A freight train blocked traffic for 7 hours. Grayslake leaders call it a 'significant problem.'
A freight train that stalled in Grayslake early Thursday blocked vehicle traffic at two crossings with state highways for nearly seven hours, creating extensive and frustrating delays for drivers and first responders.
Village officials described such blockages as a "significant problem in town," which disrupt traffic through downtown and major intersections and presents challenges for emergency workers.
The train was northbound on the North Central line when it stopped about 6 a.m. due to a mechanical issue, Lake County sheriff's police said. It finally got moving again shortly before 1 p.m.
"A part between two rail cars broke, causing the stoppage until it could be repaired," sheriff's Sgt. Christopher Covelli said.
The train obstructed the Canadian National Railway crossing at Route 83 and Route 120 for all of that time. The crossing at Route 83 and Route 137 was blocked for hours, too -- but the train was able to move from that spot first, police said, allowing cars to get through.
Metra officials also reported delays because of the problem.
Grayslake officials say Canadian National did not notify them of the stoppage.
Covelli said extended blockages of crossing are a significant concern for first responders, particularly when multiple crossings are blocked as was the case Thursday. Sheriff's patrols are divided into five districts throughout the county and deputies from a neighboring district are used when crossings are blocked, he said.
No serious issues regarding emergency responses were reported by Grayslake police or the Grayslake Fire Protection District. Some calls were delayed, but no medical issues were caused as a result, fire district Battalion Chief Joris Lillge said.
"We had multiple calls throughout the day. We had Gurnee come in for one call and Round Lake for another call," he said.
Lillge said there are plans in place for blockages.
"We can always get across (blocked tracks); it's a matter of how long it takes to get across," he said.
The fire protection district operates three stations staffed with firefighters/firemedics and equipment that can respond to emergency medical calls and fires anywhere in the community, said Gregory Koeppen, who serves as one of the Grayslake fire commissioners.
"While the disabled train was a major inconvenience and frustrating to many of us who live in the community, our multiple stations and mutual aid agreements with surrounding departments ensure that our residents are always protected," he said.

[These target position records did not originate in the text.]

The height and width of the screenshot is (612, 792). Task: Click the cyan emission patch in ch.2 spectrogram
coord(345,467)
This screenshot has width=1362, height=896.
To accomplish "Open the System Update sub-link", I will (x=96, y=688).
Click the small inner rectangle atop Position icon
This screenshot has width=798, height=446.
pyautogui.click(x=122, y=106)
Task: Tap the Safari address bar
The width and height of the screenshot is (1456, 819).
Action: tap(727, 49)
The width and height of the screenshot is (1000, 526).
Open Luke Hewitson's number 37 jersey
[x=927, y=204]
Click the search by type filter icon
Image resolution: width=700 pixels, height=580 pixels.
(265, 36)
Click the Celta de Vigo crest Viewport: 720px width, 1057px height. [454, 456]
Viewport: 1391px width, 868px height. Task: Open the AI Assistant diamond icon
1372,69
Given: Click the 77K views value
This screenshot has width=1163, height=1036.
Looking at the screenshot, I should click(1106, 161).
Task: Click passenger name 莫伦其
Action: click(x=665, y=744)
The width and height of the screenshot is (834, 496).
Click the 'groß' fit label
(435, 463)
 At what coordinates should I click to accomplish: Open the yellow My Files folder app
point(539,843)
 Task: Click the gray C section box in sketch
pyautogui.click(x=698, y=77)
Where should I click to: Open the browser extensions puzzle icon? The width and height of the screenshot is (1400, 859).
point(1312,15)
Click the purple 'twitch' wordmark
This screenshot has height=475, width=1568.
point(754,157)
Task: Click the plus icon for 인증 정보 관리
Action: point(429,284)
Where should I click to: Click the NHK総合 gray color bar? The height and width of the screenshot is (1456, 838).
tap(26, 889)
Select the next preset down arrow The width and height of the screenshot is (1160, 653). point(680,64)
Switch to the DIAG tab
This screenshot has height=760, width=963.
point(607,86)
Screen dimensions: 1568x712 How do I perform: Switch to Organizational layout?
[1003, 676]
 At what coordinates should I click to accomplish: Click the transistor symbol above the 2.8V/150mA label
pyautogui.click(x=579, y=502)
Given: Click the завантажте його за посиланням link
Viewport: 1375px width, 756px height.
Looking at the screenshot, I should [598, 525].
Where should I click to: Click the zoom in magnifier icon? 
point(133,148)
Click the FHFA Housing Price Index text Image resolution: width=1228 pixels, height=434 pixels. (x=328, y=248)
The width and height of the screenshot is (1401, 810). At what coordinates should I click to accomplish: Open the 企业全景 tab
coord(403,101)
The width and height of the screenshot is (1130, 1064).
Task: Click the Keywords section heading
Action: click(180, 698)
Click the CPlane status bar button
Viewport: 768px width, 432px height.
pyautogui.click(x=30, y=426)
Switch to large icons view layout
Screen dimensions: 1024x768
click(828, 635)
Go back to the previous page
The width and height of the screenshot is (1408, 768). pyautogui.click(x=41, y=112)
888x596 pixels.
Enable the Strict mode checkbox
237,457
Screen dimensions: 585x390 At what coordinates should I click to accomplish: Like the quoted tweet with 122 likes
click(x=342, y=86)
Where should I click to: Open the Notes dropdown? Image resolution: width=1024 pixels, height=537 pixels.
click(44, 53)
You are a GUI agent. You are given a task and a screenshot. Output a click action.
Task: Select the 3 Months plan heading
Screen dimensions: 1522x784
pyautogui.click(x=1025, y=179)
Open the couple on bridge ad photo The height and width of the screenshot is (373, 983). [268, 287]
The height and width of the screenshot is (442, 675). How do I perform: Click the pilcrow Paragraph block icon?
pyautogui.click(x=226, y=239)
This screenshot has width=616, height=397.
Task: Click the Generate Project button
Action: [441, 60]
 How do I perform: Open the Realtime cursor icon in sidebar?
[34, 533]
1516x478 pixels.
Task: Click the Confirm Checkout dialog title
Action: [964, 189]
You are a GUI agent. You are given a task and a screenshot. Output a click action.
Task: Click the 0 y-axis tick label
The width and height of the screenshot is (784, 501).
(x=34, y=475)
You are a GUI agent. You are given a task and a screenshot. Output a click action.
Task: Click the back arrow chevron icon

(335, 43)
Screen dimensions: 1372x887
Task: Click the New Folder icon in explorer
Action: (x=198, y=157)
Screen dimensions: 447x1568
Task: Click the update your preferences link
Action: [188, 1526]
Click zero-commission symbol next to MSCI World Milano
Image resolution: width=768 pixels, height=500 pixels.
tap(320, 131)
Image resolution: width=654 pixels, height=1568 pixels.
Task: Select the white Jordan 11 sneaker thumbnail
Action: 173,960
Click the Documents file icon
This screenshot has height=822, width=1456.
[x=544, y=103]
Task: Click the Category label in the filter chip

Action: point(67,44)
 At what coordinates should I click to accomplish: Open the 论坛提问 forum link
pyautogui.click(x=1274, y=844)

Koeppen said state and national legislators need to work with Canadian National for a solution to the "repeated railroad crossing delays we have been plagued with in Grayslake for so many years."
The Federal Railroad Administration recently launched the website www.fra.dot.gov/blockedcrossings to capture data on blocked crossings and help identify chronic situations where trains cause traffic jams and delay first-responders.